Over the last decade, the cost of the MBS has increased 124 per cent, hospital costs are up
83 per cent and projected to go up another 50 per cent over the next four years whilst the
PBS is up 90 per cent over that period, the numbers have stabilised and indeed in the last
12 months gone backwards.
Australian Government spending on health care has more than doubled in the past decade.

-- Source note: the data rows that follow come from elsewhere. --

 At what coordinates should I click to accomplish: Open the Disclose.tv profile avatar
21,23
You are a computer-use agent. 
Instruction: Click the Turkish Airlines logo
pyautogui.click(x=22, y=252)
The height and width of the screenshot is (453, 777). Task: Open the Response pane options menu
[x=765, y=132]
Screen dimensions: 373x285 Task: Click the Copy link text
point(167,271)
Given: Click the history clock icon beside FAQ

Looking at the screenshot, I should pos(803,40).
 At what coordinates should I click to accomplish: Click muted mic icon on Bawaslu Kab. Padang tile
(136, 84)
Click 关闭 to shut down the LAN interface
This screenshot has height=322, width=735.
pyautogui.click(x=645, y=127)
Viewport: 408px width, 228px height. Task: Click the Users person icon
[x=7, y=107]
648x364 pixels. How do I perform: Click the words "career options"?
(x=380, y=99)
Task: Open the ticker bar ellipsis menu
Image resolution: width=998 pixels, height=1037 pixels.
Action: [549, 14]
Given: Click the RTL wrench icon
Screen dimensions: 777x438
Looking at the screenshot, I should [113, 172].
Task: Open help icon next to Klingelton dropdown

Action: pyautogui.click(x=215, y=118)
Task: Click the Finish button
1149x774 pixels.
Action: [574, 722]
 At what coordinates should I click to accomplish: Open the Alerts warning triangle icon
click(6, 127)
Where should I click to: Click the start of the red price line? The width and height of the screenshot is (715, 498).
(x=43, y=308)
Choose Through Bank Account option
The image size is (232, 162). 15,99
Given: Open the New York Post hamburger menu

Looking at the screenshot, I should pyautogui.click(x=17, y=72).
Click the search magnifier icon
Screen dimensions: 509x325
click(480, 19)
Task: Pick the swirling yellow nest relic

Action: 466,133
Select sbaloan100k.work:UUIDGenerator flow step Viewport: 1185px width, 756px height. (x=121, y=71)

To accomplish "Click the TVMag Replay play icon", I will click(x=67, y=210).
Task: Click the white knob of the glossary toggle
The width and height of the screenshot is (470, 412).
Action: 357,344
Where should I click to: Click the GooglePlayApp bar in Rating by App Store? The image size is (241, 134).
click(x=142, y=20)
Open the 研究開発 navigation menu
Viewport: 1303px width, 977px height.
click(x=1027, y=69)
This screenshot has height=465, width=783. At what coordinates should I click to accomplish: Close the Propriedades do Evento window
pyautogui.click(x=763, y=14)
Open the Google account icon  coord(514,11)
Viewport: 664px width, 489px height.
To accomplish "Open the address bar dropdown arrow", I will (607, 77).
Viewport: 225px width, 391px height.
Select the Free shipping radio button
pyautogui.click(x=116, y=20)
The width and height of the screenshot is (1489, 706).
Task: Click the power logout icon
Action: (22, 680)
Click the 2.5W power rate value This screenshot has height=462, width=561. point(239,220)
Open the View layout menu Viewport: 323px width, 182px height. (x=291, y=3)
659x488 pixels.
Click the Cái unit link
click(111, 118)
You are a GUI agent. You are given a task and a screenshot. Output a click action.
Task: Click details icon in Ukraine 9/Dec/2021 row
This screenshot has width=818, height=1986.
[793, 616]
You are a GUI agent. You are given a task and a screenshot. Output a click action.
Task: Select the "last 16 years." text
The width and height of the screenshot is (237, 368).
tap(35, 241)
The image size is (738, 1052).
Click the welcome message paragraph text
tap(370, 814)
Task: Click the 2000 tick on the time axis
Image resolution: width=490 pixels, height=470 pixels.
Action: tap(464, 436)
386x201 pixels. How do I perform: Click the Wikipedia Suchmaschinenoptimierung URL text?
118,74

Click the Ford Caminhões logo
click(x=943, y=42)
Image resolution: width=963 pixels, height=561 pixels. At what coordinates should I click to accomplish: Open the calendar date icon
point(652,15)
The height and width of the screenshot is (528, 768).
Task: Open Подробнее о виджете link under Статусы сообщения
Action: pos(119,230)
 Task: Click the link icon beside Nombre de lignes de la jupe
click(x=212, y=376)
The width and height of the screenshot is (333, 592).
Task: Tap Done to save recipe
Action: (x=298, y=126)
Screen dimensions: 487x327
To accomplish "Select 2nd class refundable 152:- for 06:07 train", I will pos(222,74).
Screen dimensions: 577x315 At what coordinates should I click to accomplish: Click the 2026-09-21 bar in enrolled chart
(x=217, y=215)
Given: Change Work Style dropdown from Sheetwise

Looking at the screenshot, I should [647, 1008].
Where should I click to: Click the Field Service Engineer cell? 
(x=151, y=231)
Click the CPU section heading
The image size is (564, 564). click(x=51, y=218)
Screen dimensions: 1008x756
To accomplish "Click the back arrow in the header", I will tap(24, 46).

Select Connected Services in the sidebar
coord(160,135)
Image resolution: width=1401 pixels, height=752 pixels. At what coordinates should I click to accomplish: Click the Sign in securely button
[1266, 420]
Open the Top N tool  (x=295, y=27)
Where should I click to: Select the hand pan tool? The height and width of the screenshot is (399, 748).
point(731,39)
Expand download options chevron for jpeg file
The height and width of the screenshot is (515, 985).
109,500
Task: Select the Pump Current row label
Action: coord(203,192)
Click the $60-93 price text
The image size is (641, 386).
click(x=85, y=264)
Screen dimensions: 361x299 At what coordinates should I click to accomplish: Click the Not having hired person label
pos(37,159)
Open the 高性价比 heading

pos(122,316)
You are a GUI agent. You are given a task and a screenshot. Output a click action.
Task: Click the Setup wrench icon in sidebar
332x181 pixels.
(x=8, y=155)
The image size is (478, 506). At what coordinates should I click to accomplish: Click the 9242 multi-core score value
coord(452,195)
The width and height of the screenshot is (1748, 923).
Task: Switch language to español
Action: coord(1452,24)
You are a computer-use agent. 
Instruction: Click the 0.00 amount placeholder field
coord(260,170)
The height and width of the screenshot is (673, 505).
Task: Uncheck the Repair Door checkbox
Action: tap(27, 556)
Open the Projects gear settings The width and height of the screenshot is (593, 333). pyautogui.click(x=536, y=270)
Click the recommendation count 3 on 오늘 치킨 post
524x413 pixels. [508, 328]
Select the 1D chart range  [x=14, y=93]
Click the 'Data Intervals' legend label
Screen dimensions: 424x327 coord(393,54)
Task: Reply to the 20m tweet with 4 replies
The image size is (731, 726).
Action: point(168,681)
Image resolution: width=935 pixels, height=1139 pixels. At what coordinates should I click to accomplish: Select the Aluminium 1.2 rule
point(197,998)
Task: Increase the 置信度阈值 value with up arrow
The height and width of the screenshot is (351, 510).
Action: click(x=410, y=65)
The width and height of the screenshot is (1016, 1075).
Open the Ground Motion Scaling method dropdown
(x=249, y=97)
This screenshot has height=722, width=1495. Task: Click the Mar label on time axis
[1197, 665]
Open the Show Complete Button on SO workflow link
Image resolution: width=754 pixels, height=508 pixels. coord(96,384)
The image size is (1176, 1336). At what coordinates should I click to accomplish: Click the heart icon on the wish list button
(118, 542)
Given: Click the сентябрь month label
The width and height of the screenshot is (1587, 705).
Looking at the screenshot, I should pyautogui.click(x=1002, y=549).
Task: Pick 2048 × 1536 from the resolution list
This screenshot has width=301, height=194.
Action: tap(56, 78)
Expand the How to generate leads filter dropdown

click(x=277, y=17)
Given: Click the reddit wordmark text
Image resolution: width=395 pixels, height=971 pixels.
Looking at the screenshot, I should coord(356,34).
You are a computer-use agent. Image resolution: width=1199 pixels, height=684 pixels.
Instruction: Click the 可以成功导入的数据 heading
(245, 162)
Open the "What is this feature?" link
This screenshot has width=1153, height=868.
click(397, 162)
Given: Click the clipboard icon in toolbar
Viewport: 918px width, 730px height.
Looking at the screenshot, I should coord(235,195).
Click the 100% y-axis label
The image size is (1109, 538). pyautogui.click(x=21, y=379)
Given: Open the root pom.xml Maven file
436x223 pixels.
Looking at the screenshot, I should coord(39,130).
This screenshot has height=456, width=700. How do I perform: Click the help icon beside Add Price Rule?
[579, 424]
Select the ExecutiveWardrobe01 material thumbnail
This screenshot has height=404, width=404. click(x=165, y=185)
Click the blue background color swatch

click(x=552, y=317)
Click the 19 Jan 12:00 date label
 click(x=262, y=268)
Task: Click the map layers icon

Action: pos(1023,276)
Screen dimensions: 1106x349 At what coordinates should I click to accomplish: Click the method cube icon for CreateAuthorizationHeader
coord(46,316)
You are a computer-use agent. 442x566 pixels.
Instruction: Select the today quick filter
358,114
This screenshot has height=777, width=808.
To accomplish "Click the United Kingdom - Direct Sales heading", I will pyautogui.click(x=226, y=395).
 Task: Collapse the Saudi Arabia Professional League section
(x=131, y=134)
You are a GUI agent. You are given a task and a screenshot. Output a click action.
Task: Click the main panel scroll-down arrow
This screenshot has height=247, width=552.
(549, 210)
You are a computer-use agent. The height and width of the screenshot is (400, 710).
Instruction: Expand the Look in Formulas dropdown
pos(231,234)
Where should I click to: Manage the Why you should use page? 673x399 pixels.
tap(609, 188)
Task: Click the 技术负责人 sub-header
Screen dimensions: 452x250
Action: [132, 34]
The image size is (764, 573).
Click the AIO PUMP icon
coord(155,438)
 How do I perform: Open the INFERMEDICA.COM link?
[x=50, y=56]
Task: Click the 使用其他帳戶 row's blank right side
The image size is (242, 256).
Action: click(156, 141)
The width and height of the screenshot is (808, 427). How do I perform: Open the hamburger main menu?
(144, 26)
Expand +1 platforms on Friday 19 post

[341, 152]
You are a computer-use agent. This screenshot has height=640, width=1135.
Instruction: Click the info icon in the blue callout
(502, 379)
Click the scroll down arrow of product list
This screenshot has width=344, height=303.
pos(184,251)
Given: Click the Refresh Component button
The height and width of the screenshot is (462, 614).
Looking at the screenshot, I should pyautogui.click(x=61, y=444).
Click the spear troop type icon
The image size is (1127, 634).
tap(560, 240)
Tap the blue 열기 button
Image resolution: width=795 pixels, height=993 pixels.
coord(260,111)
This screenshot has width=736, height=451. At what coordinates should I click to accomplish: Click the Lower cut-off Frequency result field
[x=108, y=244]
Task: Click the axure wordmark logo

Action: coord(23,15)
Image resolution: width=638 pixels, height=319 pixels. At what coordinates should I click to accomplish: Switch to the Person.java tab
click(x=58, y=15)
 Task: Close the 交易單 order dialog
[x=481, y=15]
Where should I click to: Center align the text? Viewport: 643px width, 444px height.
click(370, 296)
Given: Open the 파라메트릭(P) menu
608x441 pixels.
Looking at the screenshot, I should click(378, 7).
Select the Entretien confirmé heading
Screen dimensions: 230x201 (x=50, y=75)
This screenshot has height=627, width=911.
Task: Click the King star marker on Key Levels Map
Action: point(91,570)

$62 billion the Government currently spends each year on health will blow out another $13
billion over the next four years.
But the question is really about the rate of growth, which is why we need to be more
outcome focused across the system.
We are spending as a nation around $120 a week on average on health care for each man,
woman and child in this country.
I want to make sure that people who visit pharmacies - and pharmacies are the most visited
health care destination in this country – that those people visiting the footprint of community
pharmacy reaching into every corner and making it a powerful tool, can continue to have a
growing relationship. So it follows that you are central to any discussion we have and as I
say I look forward very much to discussing that future with George, with the Guild and with
pharmacy around the country.
Our objective is your objective to deliver better and more cost-effective health outcomes for
all Australians.
In discussing where the sector might go in the future, I think it’s interesting to see how much
pharmacy has changed over the last 25 years, but since I was at Mr Lee’s pharmacy and
since the first Community Pharmacy Agreement was signed under the Hawke Government.
In 1990, prescriptions were mostly written by hand and labels were done on a typewriter.
Self-adhesive sticky labels were the latest thing.
Your average pharmacy was dispensing around 500 prescriptions a week – that has now
grown to 1000. And there are almost 20,000 pharmacists across the country.
Ladies and Gentlemen, in closing I want to make sure that as we go forward the future will
be bright for pharmacy.
It is an incredible opportunity for us to discuss the way in which services can be provided
through pharmacy going forward so that we can address issues around technology and
other threats that may come in to the pharmacy space over coming decades.
And I look forward very much to continuing productive discussions about ways in which we
can see your sector grow and our country benefit as a result of that growth.